▶ [TO DO] Copy every record below exactly.

Dataset excerpts
*-*-*
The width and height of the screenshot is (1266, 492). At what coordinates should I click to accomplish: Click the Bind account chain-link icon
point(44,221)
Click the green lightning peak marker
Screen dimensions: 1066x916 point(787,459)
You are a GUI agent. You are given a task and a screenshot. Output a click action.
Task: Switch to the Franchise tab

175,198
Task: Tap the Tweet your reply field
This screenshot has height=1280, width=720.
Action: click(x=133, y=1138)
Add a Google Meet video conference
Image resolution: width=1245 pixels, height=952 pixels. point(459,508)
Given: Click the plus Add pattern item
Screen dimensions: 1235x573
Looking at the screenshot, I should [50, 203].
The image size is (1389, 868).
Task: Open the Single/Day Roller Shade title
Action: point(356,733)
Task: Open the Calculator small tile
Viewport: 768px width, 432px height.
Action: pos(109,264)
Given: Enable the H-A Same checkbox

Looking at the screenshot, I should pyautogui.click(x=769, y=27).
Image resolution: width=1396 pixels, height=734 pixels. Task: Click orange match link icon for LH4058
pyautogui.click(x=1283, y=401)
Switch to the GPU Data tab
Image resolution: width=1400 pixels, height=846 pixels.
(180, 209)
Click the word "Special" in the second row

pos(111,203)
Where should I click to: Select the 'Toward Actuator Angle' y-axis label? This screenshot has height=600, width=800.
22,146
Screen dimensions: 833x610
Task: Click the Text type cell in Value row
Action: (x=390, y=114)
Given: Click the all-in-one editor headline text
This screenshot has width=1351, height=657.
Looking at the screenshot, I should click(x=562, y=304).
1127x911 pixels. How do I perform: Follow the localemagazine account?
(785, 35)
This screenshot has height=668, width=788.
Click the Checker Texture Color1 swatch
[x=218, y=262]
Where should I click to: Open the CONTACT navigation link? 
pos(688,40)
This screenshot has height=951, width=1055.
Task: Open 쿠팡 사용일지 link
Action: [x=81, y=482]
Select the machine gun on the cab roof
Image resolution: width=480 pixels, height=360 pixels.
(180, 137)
*-*-*
▶ [RESULT BELOW]
The width and height of the screenshot is (1266, 492). At what coordinates should I click to accomplish: Click the Bind account chain-link icon
point(44,221)
Click the green lightning peak marker
Screen dimensions: 1066x916 point(787,459)
You are a GUI agent. You are given a task and a screenshot. Output a click action.
Task: Switch to the Franchise tab

175,198
Task: Tap the Tweet your reply field
This screenshot has height=1280, width=720.
Action: click(x=133, y=1138)
Add a Google Meet video conference
Image resolution: width=1245 pixels, height=952 pixels. point(459,508)
Given: Click the plus Add pattern item
Screen dimensions: 1235x573
Looking at the screenshot, I should [50, 203].
The image size is (1389, 868).
Task: Open the Single/Day Roller Shade title
Action: point(356,733)
Task: Open the Calculator small tile
Viewport: 768px width, 432px height.
Action: pos(109,264)
Given: Enable the H-A Same checkbox

Looking at the screenshot, I should pyautogui.click(x=769, y=27).
Image resolution: width=1396 pixels, height=734 pixels. Task: Click orange match link icon for LH4058
pyautogui.click(x=1283, y=401)
Switch to the GPU Data tab
Image resolution: width=1400 pixels, height=846 pixels.
(180, 209)
Click the word "Special" in the second row

pos(111,203)
Where should I click to: Select the 'Toward Actuator Angle' y-axis label? This screenshot has height=600, width=800.
22,146
Screen dimensions: 833x610
Task: Click the Text type cell in Value row
Action: (x=390, y=114)
Given: Click the all-in-one editor headline text
This screenshot has width=1351, height=657.
Looking at the screenshot, I should click(x=562, y=304).
1127x911 pixels. How do I perform: Follow the localemagazine account?
(785, 35)
This screenshot has height=668, width=788.
Click the Checker Texture Color1 swatch
[x=218, y=262]
Where should I click to: Open the CONTACT navigation link? 
pos(688,40)
This screenshot has height=951, width=1055.
Task: Open 쿠팡 사용일지 link
Action: [x=81, y=482]
Select the machine gun on the cab roof
Image resolution: width=480 pixels, height=360 pixels.
(180, 137)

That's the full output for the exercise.